• **Lista de tarefas**
A: Reescreva o trecho do artigo entre "A questão é" e "com tantas mazelas.", inclusive, trocando "escolas" por "salas de aula".
B: Diga se cada afirmação a seguir está de acordo com o artigo. Responda sim ou não e cite as palavras do artigo que decidem a questão. (i) A canção Pardo foi gravada pela primeira vez pela cantora Céu, em 2019. (ii) O arranjo da canção Pardo é de Caetano Veloso. (iii) As leis mencionadas foram sancionadas em nível estadual.

• **Artigo**
□ □ □ □
Em seu novo disco, Caetano Veloso gravou a canção intitulada Pardo. Com belíssimo arranjo de Letieres Leite, escrita pelo filho de Santo Amaro e gravada de forma inédita pela cantora Céu ainda em 2019, sua letra nos conta sobre uma relação homoafetiva em que os sujeitos aparecem em constante movimento de identificação étnica. "Sou pardo e não tardo/ A sentir-me crescer o pretume/ Sou pardo e me ardo de amores por ti", diz em um trecho. Em outro acrescenta: "Nego/ Teu rosa é mais rosa/ Que o rosa da mais rosa rosa/ Veio um beijo preto".

A questão é atualíssima.

O 20 de Novembro coloca justamente em relevo uma série de discussões em torno dessas questões da negritude no Brasil. Como se sabe, debates encaminhados nos últimos anos por meio de várias leis sancionadas em nível federal viabilizaram o resgate de histórias da população negra nas escolas, como também promoveram maior conscientização da desigualdade racial em universidades e no mercado de trabalho.

Do ponto de vista das humanidades, no mês de novembro tem se consolidado uma crescente divulgação de pesquisas sobre as dinâmicas raciais. Tarefa essencial e árdua em um país com tantas mazelas.
□ □ □ □
• **Dados extraídos**
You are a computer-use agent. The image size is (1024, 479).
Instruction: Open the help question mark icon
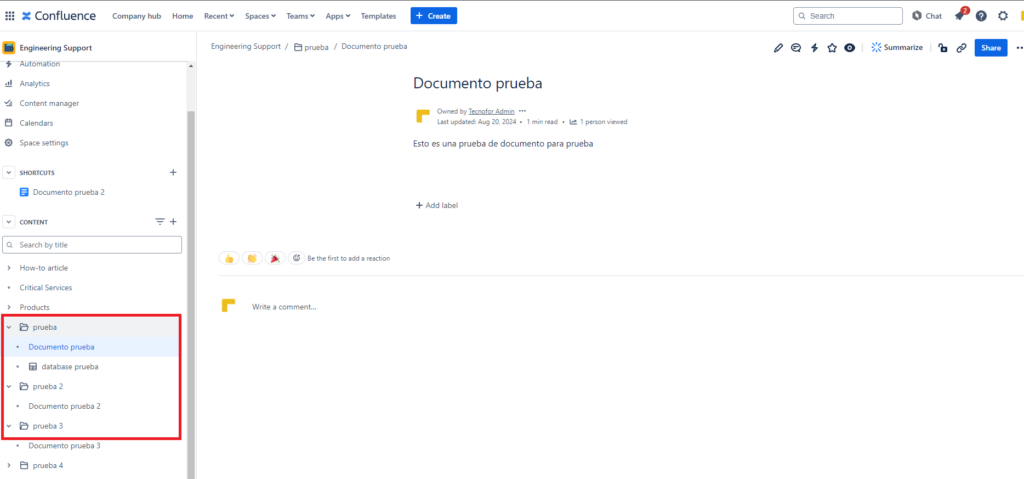pos(981,16)
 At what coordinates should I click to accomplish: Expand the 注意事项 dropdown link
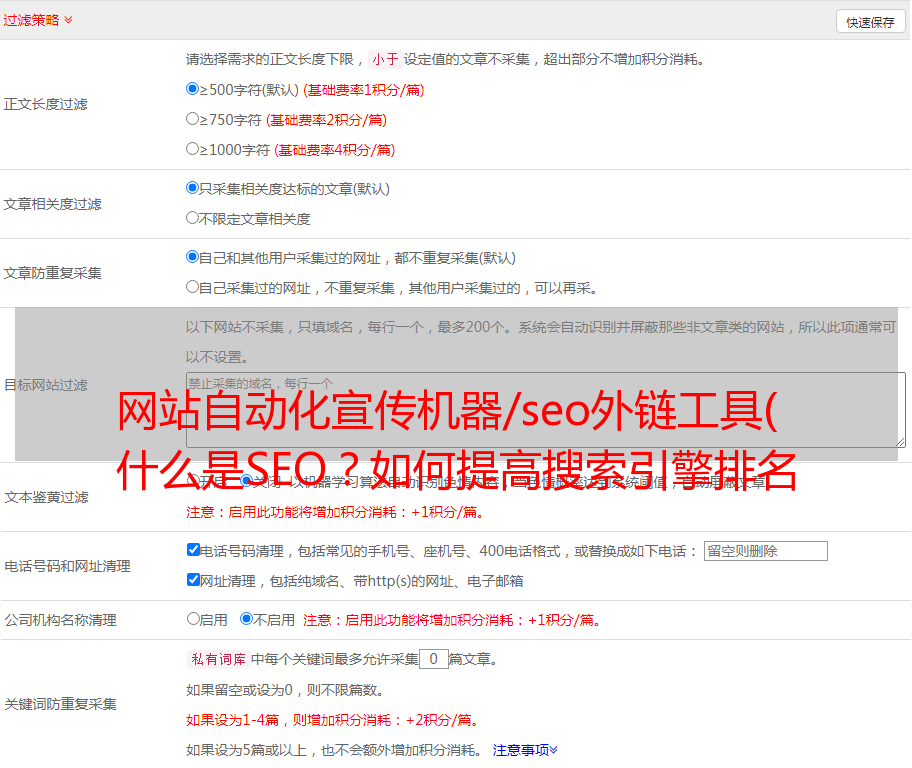[x=525, y=749]
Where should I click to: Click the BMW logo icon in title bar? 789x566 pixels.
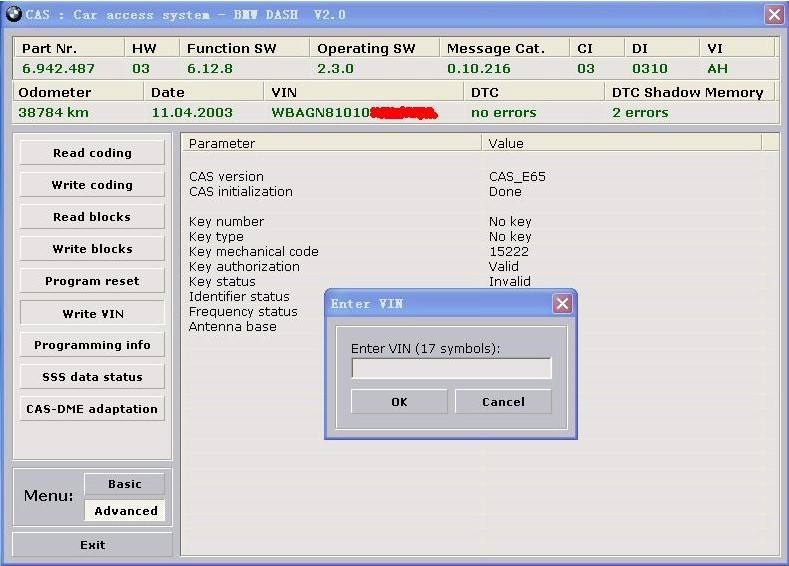(x=13, y=14)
□ □ □ □
• **Respostas em ordem**
A:
A questão é atualíssima.

O 20 de Novembro coloca justamente em relevo uma série de discussões em torno dessas questões da negritude no Brasil. Como se sabe, debates encaminhados nos últimos anos por meio de várias leis sancionadas em nível federal viabilizaram o resgate de histórias da população negra nas salas de aula, como também promoveram maior conscientização da desigualdade racial em universidades e no mercado de trabalho.

Do ponto de vista das humanidades, no mês de novembro tem se consolidado uma crescente divulgação de pesquisas sobre as dinâmicas raciais. Tarefa essencial e árdua em um país com tantas mazelas.

B:
(i) Sim: "gravada de forma inédita pela cantora Céu ainda em 2019".
(ii) Não: "Com belíssimo arranjo de Letieres Leite".
(iii) Não: "várias leis sancionadas em nível federal".